*Exercise data*:
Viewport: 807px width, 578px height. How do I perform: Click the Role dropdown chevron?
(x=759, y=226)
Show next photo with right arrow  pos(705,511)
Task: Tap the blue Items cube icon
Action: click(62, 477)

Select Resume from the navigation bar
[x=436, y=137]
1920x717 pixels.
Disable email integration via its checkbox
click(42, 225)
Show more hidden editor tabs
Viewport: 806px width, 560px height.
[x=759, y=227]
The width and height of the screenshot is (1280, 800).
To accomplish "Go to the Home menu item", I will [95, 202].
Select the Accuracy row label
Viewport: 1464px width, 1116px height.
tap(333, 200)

*To do*:
Copy exactly. Include the line containing "Select the Accuracy row label" and every later line through the end of the listing, and nothing else.

*Solution to this exercise*:
Select the Accuracy row label
Viewport: 1464px width, 1116px height.
tap(333, 200)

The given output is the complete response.